---------- PASSAGE SHOWN ----------
Green roofs are often sold as stormwater management tools. And that is true: green roofs do manage stormwater but mostly as a volume reduction tool. This volume reduction has huge benefits on a city scale. The benefactors are the taxpayers, citizens of what is now a city with cleaner water, and cleaner air.
This is why many progressive cities have regulations in place that promote green roofs.
But, if that’s the case… If green roofs are an excellent volume reduction tool on a city scale, why don’t civil engineers put one on top of every roof they can? The answer is simple but will be a surprise to most: most green roofs do not detain water well enough. Let us explain...
Academic research of most cities in Europe and North America states that a green roof offers a water volume reduction of around 50% in most climates. The roofs are very efficient in reducing the mean annual volume of mostly smaller routine storms. They do this through retention.
Retention is great! Retention cools the city, waters the roof vegetation, minimizes the amount of water that the city needs to clean up, and thereby saving substantial sums of money for the taxpayers. Also, any water that is retained is less likely to cause sewer overflows in case of a storm. Routine rain events are most often completely retained by a green roof.
But, wait a second! What about that other 50%? Why can the green roof retain only 50% of the water? What happens to the rest and how can we improve it?
Why retention is unreliable for stormwater management at the building scale.
Retention can be unreliable because it doesn’t work in repeat storms, large storms, or during cool and cloudy weather. Why? Water that is retained, by definition, leaves the green roof only via evapotranspiration. If there is no time for evaporation, such as during big storms or repeat storms, or if weather conditions do not permit much evaporation, then the retention-oriented green roof sits there like a wet sponge.
---------- INFORMATION PROVIDED ----------
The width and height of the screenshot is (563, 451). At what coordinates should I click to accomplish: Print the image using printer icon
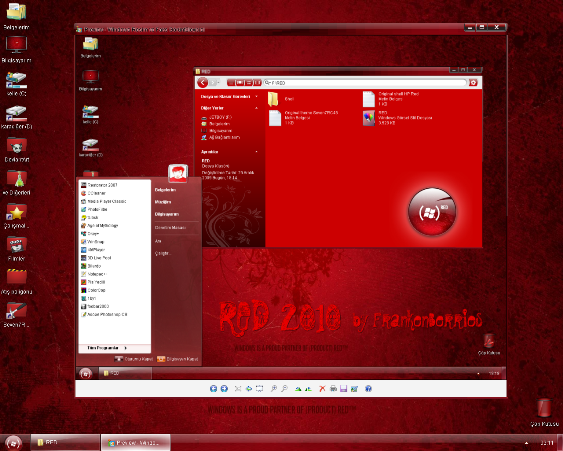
----------
▶ [THINGS TO DO]:
1 - Answer these questions using the green roof passage:
(a) According to academic research, about how much water volume reduction does a green roof offer in most climates?
(b) By what route does retained water leave a green roof?
(c) Who does the passage name as the benefactors of volume reduction on a city scale?
2 - Write the next part of the green roof passage, picking up after its final sentence.

▶ [SET OF ANSWERS]:
1 -
(a) Around 50%.
(b) Only through evapotranspiration.
(c) The taxpayers and the citizens of a city with cleaner water and cleaner air.

2 -
2nd-day storms may not be substantial enough on their own to cause trouble, but may cause huge problems when combined with the precipitation from the first-day storm. Extra-large storms also often exceed the capacity of the green roof as they outflow with little or no delay. These types of extreme storms happen only a few times a year (5-7), but it is precisely these storms that cause flooding, pollution and river stream erosion.
You cannot practically retain this second 50% with a green roof using retention only. You can only detain and temporarily store the second 50% and release it over time. And I am sorry to say… standard green roofs do not really detain water.
Any study that says so mislabels what is retention and what is true detention.
Now, detention-oriented solutions are appearing on the market, and we think this is promising. We believe that this is a first step in a substantial transformation of the entire green roof industry. Globally.
What is the difference between retention and detention?
Retention is like filling up a bucket with rain, and once it is full, the water can only escape out of the bucket upward in the form of evaporation (water released from the soil) and transpiration (water released from the plant). The combined effect of evaporation and transpiration is called evapotranspiration (ET).
Once evapotranspiration has taken place, more rain fits into the bucket. Detention, however, is any water that spills over the bucket, and which goes down to the drain.
Thus, the key to our problem is the element of time. How long does it take once spilled to travel to the drain?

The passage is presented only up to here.